Defenses Against Terrorism

The threat of terrorism demands vigilance. But if vigilance tends toward panic or paralyzing fear, terrorists reap a victory of sorts whether or not their bombs go off.

This has never been truer than now, as the world begins its transition to a new century and millennium. In practical terms, the move to a new year with three zeroes has little consequence. Life will continue pretty much as before. But the calendar change has been loaded with symbolic importance. This new year arrives laden with unprecedented media hype, apocalyptic religious theories, and technological worries.

Terrorists, who deal in fear and emotional reaction as much as in explosives, may sense an opportunity.
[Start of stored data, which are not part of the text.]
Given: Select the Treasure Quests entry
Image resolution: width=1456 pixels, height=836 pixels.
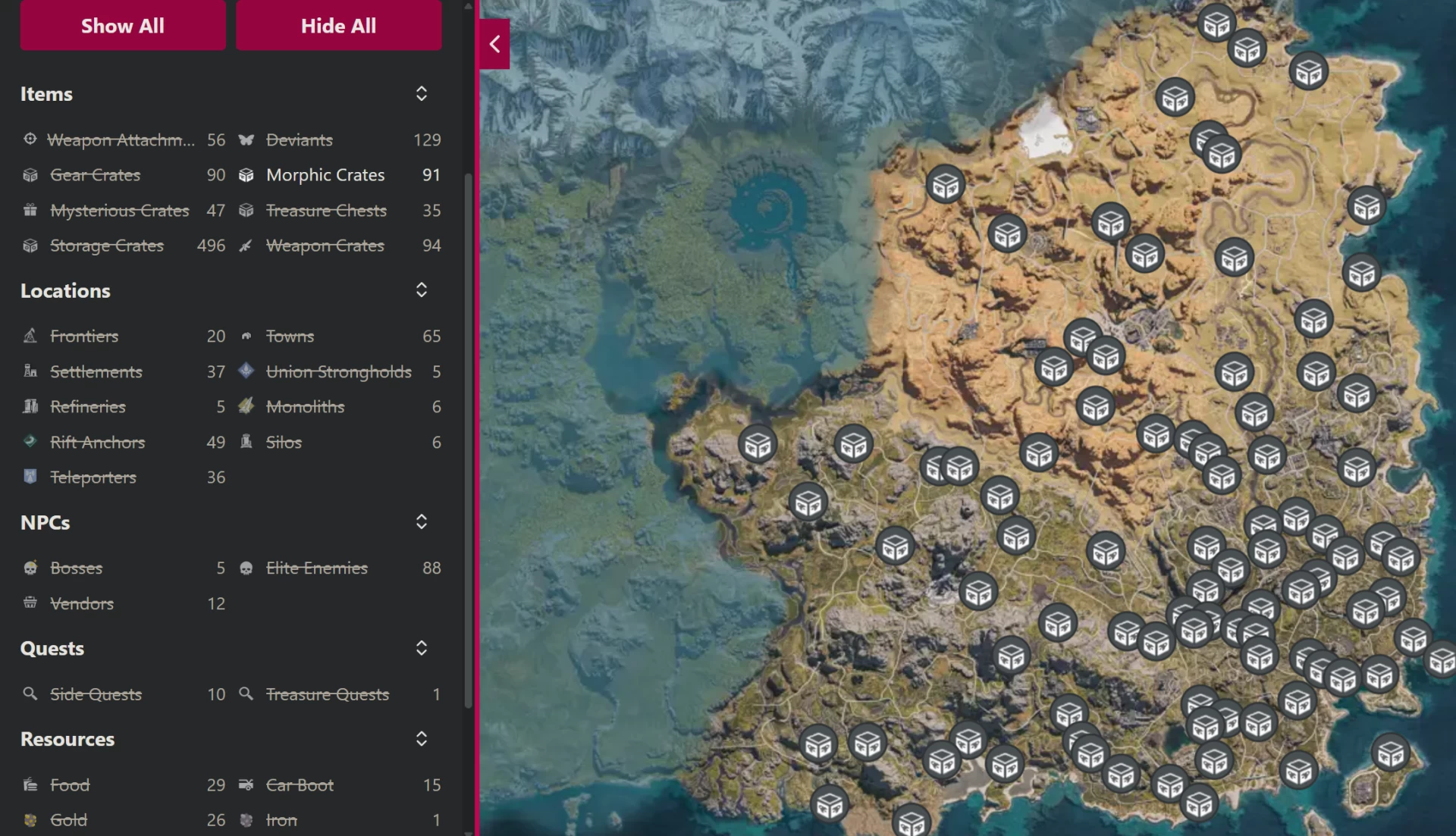Looking at the screenshot, I should click(327, 694).
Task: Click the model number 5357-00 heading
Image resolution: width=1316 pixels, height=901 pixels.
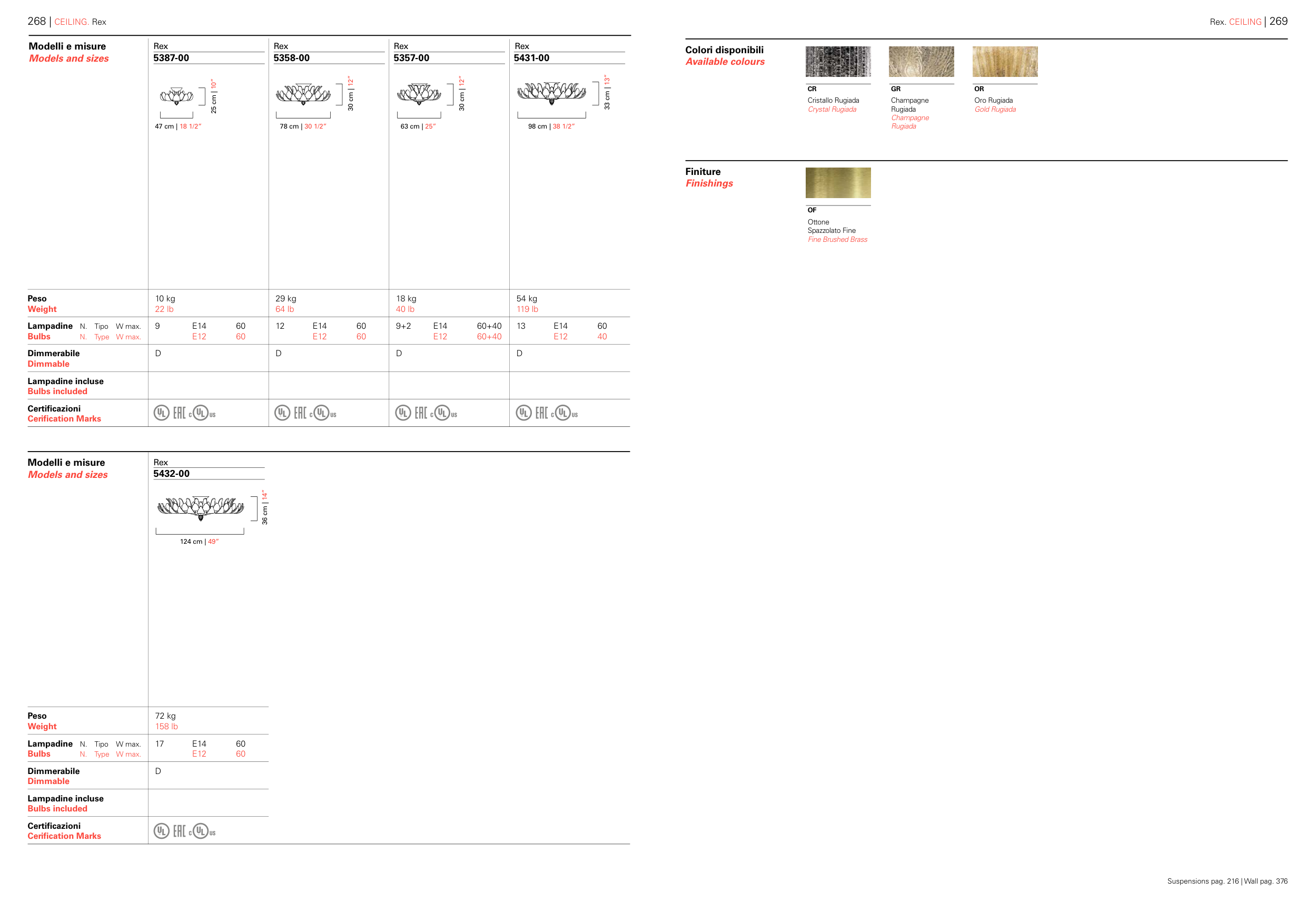Action: tap(411, 58)
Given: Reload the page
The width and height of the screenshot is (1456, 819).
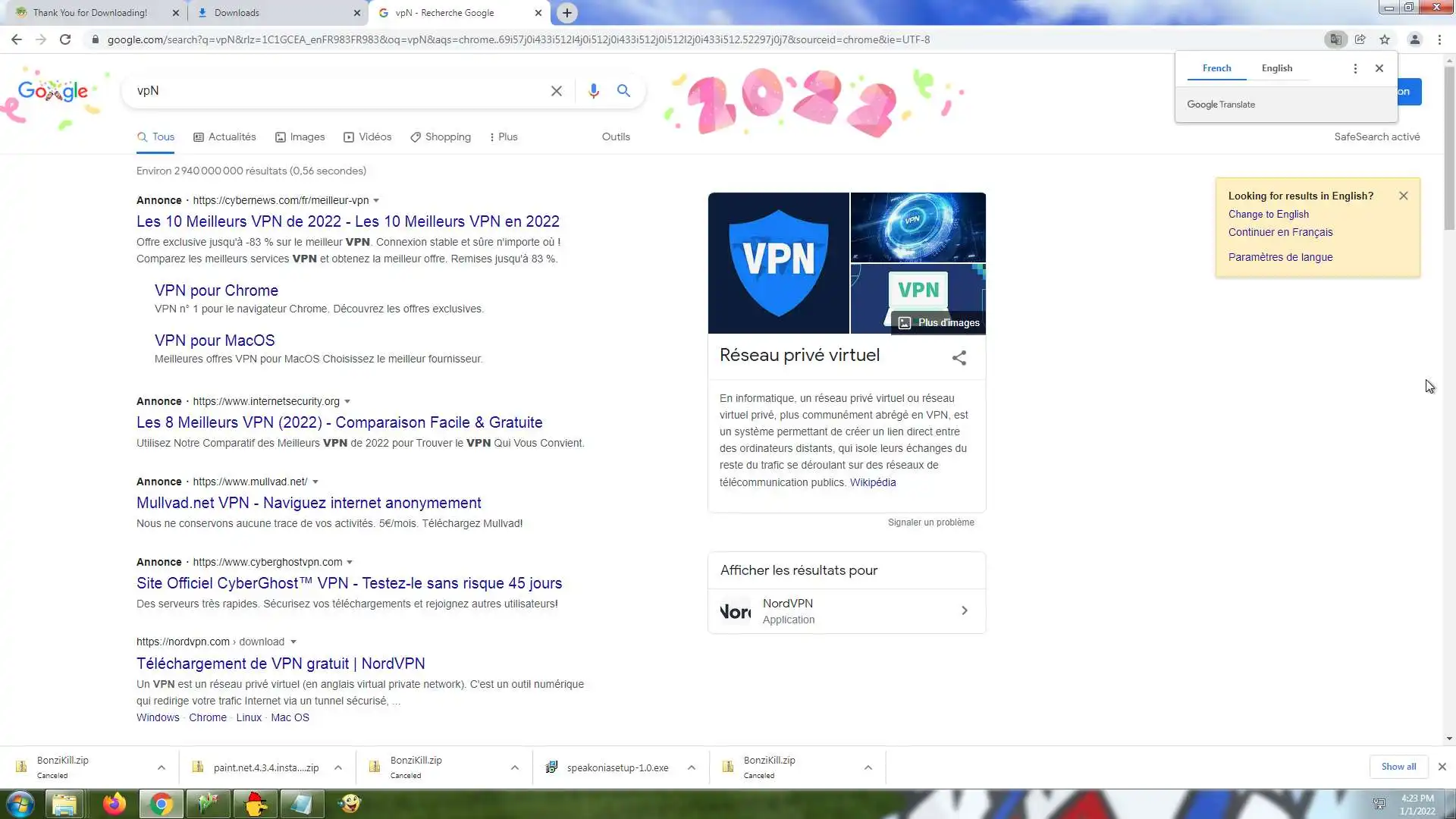Looking at the screenshot, I should pyautogui.click(x=65, y=39).
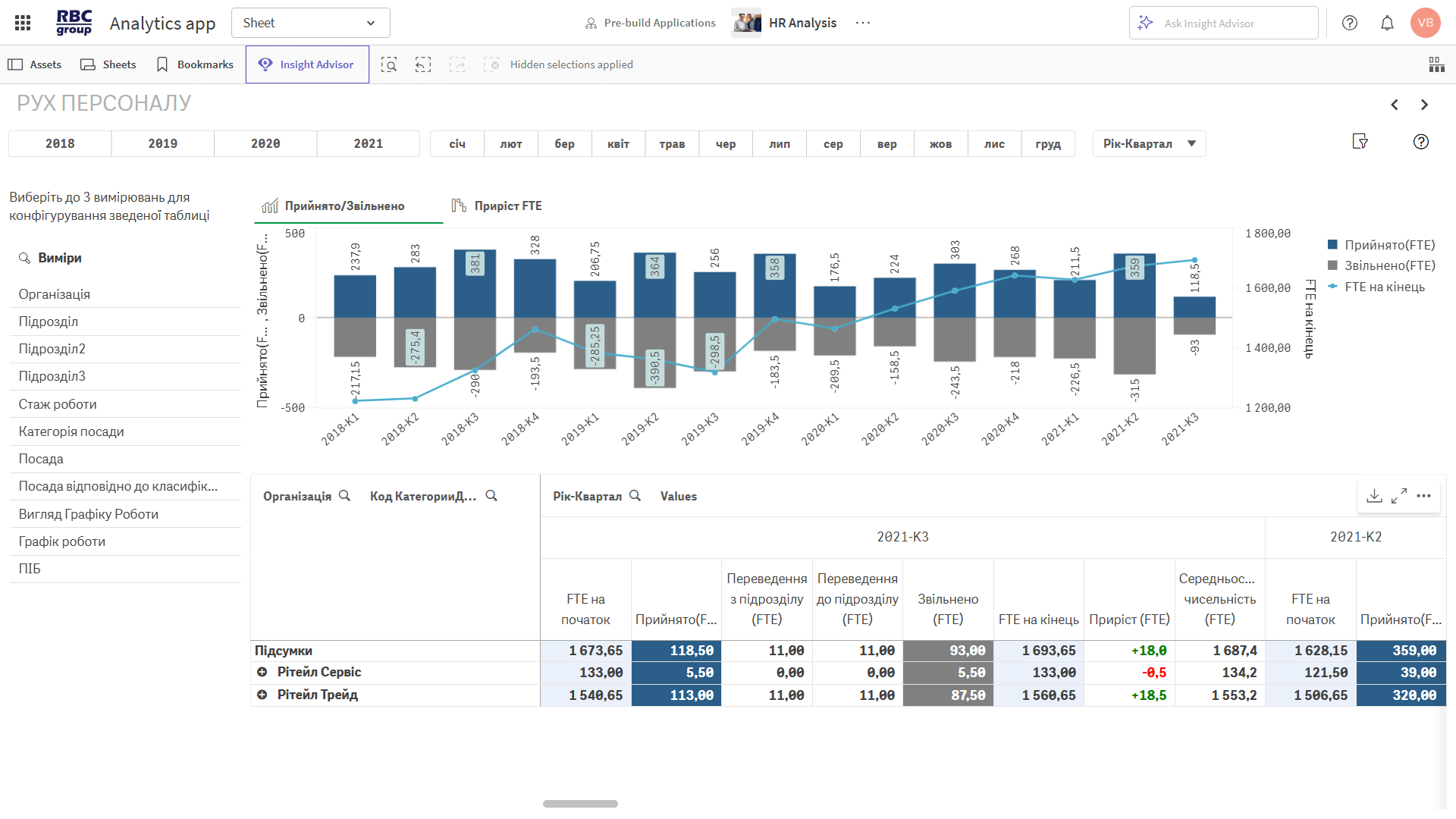Viewport: 1456px width, 819px height.
Task: Select the Стаж роботи dimension
Action: coord(58,404)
Hence the vigilance is called for. The customs agents who recently stopped suspicious individuals at border crossings in Washington State and Vermont are part of a front line of defense. Their alertness furnished the first short chapter in a still-unfolding story of terrorist cells in Canada, which apparently harbored illegal Algerian immigrants with ties snaking toward Osama bin Laden, the Saudi extremist thought to be holed up in Afghanistan.

Antiterrorism experts are still plumbing the sophistication and capability of the Bin Laden organization. Its bombing of US embassies in Africa last year left no doubt of brutal intent. The discovery of bombmaking materials in the car of the Algerian seized near Seattle suggests that intent remains active. Every law enforcement body is now doubly alert. "Soft" targets, like the African embassies, won't be easy to find.

This state of alertness won't end with the start of the year 2000. It's likely to strengthen, with greater cooperation and exchange of intelligence between the United States and other nations. This threat is increasingly a concern to all in an interconnected world.

There's another kind of vigilance that's equally as important as police or diplomatic efforts. That's the ability of all right- thinking individuals to refuse to be cowed by this threat.

Terrorism, at heart, is morally disoriented thinking. It drapes the worst acts in a cloak of self-righteousness, claiming that murder and destruction will lead to a better world.

But the only thing that can ever lead toward that goal is a greater love for mankind - the exact opposite of the terrorist impulse. That love, often heightened at this time of year, finds expression in every neighborly act, in every contribution to charity, in every prayer that affirms a loving God and man made to partake of His love.

Thus each of us can add a stone to the most fundamental defense against terrorism.